Deep Learning Identifies HAT1 as a Morphological Regulator in Esophageal Squamous Carcinoma Cells through Controlling Cell Senescence

Abstract

Histopathology is a critical approach for diagnostic tasks and precision treatment. However, histopathological deep learning tools for auto-identification remain poorly developed. Meanwhile, the interpretation of the computer vision attention into a cellular process is less efficient in a systematic way. Herein, it is identified that histone acetyltransferase 1 (HAT1) is an aging-associated gene in the esophagus epithelium by machine learning. An interpretable deep learning model is developed to distinguish morphological changes with varied HAT1 expressions in esophageal squamous carcinoma cells (ESCC).
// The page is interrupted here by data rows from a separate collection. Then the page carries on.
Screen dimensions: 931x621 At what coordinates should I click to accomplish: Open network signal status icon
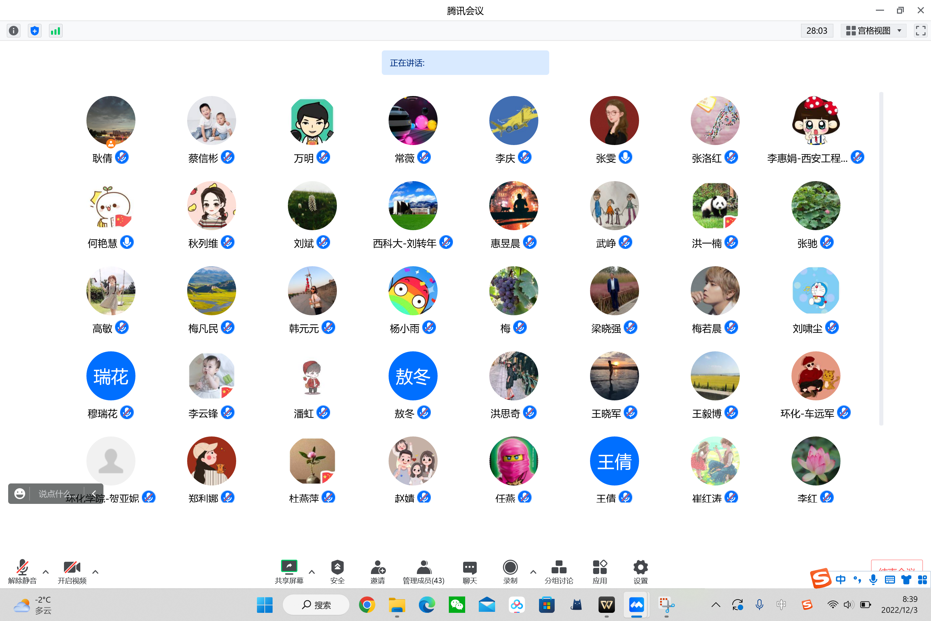[55, 30]

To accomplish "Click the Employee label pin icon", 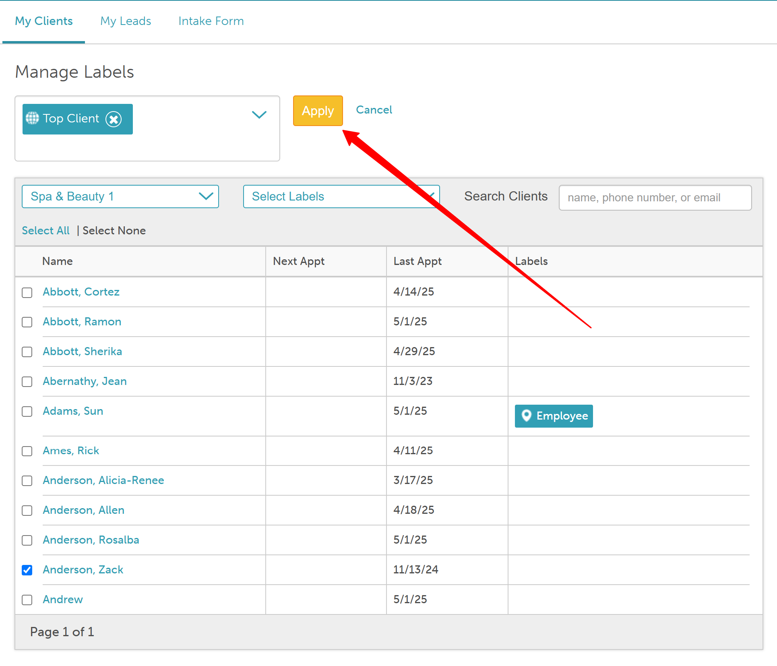I will tap(526, 416).
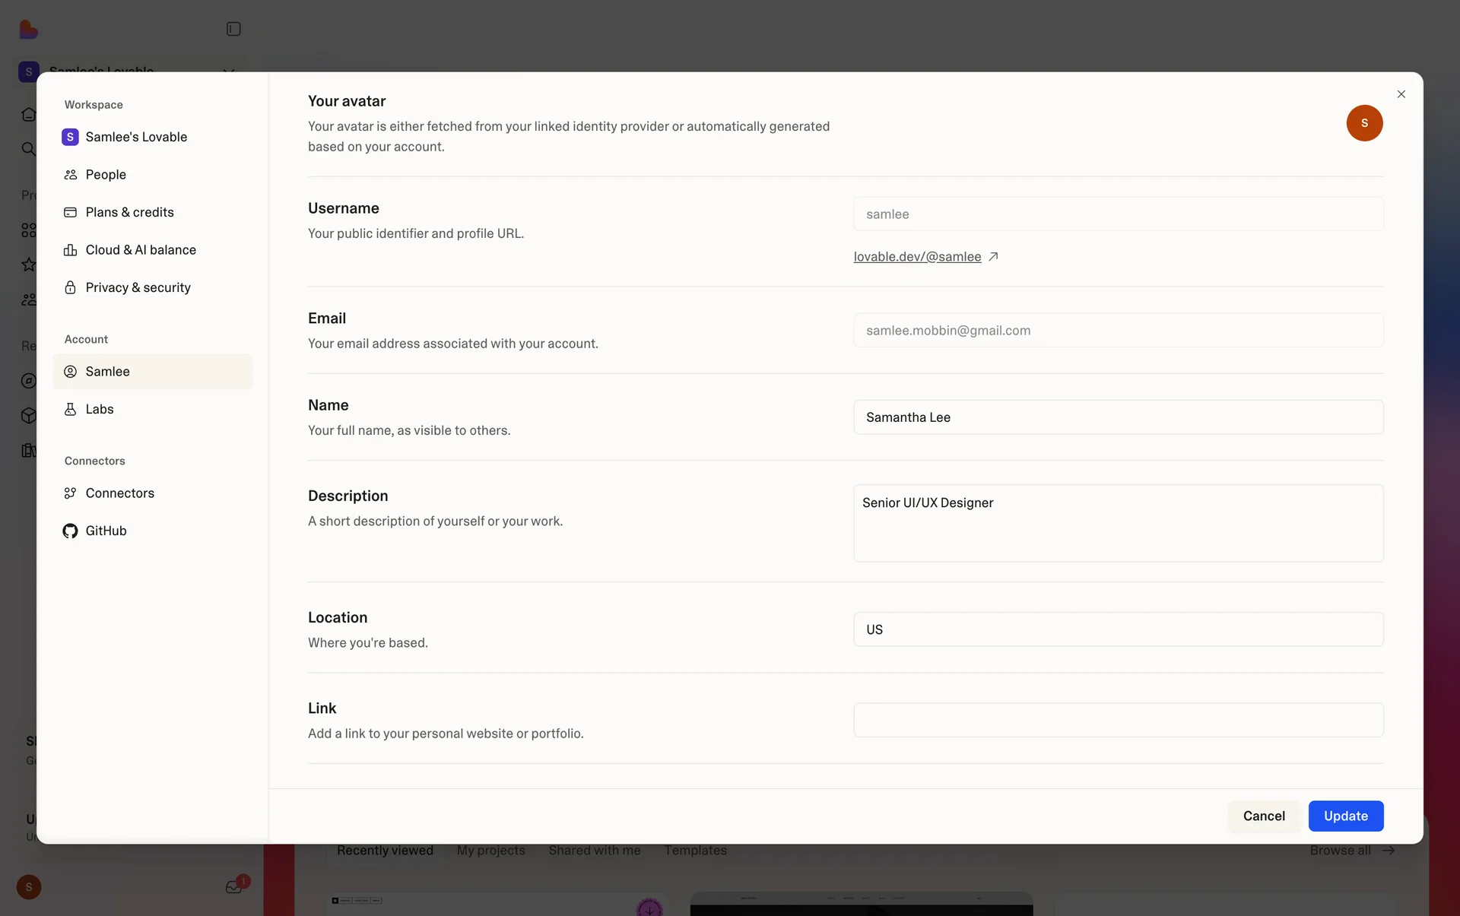Select Samlee's Lovable workspace
Viewport: 1460px width, 916px height.
pyautogui.click(x=135, y=137)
The gradient-weighted class activation mapping and prediction score analysis reveal that the computer's vision focuses on the nuclear sizes of ESCC. The hypothesized phenotype is verified in HAT1-knockdown ESCCs. Finally, HAT1 regulating cell senescence by affecting the H3K27 acetylation and E2F transcription factor 7 (E2F7) expression is shown. Herein, the feasibility and benefits of applying histopathological deep learning assistance systems in routine practice scenarios and connecting phenotype and genotype for further genetic research are suggested.